_Dataset records_
■ ■ ■ ■

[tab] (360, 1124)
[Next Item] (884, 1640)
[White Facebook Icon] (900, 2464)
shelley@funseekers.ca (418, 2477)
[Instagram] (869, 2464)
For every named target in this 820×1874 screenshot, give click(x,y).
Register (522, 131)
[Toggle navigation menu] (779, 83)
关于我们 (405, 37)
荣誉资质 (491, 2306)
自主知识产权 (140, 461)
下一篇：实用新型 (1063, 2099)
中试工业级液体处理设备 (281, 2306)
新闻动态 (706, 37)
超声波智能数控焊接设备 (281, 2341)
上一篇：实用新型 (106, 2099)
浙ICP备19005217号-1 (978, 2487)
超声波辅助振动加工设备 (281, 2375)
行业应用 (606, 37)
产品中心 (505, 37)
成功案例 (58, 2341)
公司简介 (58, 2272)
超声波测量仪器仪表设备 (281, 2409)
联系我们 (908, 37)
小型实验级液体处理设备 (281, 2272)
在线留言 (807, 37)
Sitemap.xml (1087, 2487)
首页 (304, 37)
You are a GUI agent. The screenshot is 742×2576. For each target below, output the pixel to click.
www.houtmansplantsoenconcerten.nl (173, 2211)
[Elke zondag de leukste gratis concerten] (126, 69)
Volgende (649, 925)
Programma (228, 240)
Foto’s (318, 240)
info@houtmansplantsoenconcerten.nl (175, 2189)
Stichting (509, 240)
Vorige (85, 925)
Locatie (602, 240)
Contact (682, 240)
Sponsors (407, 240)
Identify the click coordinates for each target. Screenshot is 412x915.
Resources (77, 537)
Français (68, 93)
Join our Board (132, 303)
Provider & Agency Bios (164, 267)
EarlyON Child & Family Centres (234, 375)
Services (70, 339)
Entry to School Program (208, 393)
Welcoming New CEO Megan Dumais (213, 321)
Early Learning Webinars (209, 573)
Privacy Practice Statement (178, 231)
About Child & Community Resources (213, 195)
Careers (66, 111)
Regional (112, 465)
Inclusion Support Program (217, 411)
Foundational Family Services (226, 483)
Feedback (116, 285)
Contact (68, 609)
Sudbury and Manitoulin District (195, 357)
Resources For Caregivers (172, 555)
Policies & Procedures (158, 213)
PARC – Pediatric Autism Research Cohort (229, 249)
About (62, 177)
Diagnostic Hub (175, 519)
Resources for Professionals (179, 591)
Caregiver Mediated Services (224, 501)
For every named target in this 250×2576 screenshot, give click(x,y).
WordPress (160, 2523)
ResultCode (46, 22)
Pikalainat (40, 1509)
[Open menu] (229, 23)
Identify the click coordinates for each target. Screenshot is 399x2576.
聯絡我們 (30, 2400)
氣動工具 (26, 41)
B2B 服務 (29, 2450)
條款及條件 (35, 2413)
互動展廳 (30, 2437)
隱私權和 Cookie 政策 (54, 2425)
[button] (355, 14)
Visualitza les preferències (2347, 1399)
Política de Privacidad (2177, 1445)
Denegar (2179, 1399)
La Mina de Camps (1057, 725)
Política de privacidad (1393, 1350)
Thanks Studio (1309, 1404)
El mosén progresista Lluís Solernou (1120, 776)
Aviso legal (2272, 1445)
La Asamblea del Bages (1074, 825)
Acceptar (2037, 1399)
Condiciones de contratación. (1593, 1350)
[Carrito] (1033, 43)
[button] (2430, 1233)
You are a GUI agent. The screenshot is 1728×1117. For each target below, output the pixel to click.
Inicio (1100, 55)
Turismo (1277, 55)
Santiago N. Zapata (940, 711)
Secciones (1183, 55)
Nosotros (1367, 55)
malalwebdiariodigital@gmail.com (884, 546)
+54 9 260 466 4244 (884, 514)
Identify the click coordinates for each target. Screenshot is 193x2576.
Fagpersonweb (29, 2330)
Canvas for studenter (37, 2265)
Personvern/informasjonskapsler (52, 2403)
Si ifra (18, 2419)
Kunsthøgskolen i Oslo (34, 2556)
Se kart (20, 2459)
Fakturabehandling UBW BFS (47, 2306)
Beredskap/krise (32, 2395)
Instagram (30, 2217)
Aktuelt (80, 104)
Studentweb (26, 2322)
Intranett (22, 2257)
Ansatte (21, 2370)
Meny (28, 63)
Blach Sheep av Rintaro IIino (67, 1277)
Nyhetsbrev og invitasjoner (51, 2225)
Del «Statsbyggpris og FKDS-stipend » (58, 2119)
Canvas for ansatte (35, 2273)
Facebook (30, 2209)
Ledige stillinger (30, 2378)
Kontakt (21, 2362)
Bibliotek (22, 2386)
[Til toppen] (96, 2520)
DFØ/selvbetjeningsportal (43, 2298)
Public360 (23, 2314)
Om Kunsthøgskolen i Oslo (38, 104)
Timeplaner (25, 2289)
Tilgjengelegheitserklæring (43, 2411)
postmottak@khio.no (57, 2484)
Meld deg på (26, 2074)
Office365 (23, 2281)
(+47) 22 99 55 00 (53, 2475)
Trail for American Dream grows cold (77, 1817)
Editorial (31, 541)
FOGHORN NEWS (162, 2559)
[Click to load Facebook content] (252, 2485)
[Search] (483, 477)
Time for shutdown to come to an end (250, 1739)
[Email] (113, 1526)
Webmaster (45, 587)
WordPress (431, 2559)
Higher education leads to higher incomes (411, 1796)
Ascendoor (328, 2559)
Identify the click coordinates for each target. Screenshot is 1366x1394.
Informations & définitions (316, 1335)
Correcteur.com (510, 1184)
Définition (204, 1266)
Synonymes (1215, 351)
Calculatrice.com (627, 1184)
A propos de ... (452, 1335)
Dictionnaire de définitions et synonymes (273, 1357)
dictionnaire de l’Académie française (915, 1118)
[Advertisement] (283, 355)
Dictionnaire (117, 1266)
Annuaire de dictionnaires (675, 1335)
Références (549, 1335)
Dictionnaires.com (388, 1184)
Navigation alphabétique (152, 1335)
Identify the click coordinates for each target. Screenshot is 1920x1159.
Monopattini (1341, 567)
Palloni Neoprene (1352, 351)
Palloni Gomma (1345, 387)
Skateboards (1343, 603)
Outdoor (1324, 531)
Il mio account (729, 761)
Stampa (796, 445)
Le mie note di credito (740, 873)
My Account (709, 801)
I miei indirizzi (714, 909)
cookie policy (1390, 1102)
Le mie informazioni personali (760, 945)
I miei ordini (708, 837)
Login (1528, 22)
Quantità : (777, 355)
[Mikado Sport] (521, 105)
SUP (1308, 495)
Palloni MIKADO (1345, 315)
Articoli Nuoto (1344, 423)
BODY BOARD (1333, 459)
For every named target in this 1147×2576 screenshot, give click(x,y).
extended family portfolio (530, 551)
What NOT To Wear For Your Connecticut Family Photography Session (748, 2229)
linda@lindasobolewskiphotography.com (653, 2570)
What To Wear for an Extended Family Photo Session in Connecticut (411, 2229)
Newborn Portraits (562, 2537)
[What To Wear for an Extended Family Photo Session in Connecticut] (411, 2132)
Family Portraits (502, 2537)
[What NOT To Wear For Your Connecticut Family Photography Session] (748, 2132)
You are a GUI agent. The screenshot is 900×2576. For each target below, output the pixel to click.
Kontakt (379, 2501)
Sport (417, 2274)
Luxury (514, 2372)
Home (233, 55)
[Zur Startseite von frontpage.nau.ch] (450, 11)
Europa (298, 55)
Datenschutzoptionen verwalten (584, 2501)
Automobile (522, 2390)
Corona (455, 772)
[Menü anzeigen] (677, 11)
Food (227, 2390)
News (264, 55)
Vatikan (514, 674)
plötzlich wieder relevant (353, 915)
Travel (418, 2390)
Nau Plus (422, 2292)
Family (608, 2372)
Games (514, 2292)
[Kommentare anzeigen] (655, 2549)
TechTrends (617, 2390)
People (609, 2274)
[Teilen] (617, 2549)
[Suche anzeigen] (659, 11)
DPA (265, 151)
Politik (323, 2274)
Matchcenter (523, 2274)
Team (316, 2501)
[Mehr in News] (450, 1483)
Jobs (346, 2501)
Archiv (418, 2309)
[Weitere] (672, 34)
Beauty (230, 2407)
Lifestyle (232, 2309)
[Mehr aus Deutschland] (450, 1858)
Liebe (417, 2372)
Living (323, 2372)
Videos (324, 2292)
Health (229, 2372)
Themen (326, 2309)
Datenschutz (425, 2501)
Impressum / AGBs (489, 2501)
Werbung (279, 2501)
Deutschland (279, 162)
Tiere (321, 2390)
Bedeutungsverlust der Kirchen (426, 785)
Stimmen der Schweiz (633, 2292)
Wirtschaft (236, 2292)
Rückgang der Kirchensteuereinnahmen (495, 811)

■ ■ ■ ■

_INSTRUCTIONS FOR THE TASK_
Restate word for word the lines above, beginning at the first one and ending at the line that carries "Sponsors (407, 240)".

_WORKED SOLUTION_
[tab] (360, 1124)
[Next Item] (884, 1640)
[White Facebook Icon] (900, 2464)
shelley@funseekers.ca (418, 2477)
[Instagram] (869, 2464)
For every named target in this 820×1874 screenshot, give click(x,y).
Register (522, 131)
[Toggle navigation menu] (779, 83)
关于我们 (405, 37)
荣誉资质 (491, 2306)
自主知识产权 (140, 461)
下一篇：实用新型 (1063, 2099)
中试工业级液体处理设备 (281, 2306)
新闻动态 (706, 37)
超声波智能数控焊接设备 (281, 2341)
上一篇：实用新型 (106, 2099)
浙ICP备19005217号-1 (978, 2487)
超声波辅助振动加工设备 (281, 2375)
行业应用 (606, 37)
产品中心 (505, 37)
成功案例 (58, 2341)
公司简介 (58, 2272)
超声波测量仪器仪表设备 (281, 2409)
联系我们 (908, 37)
小型实验级液体处理设备 (281, 2272)
在线留言 (807, 37)
Sitemap.xml (1087, 2487)
首页 (304, 37)
You are a GUI agent. The screenshot is 742×2576. For each target below, output the pixel to click.
www.houtmansplantsoenconcerten.nl (173, 2211)
[Elke zondag de leukste gratis concerten] (126, 69)
Volgende (649, 925)
Programma (228, 240)
Foto’s (318, 240)
info@houtmansplantsoenconcerten.nl (175, 2189)
Stichting (509, 240)
Vorige (85, 925)
Locatie (602, 240)
Contact (682, 240)
Sponsors (407, 240)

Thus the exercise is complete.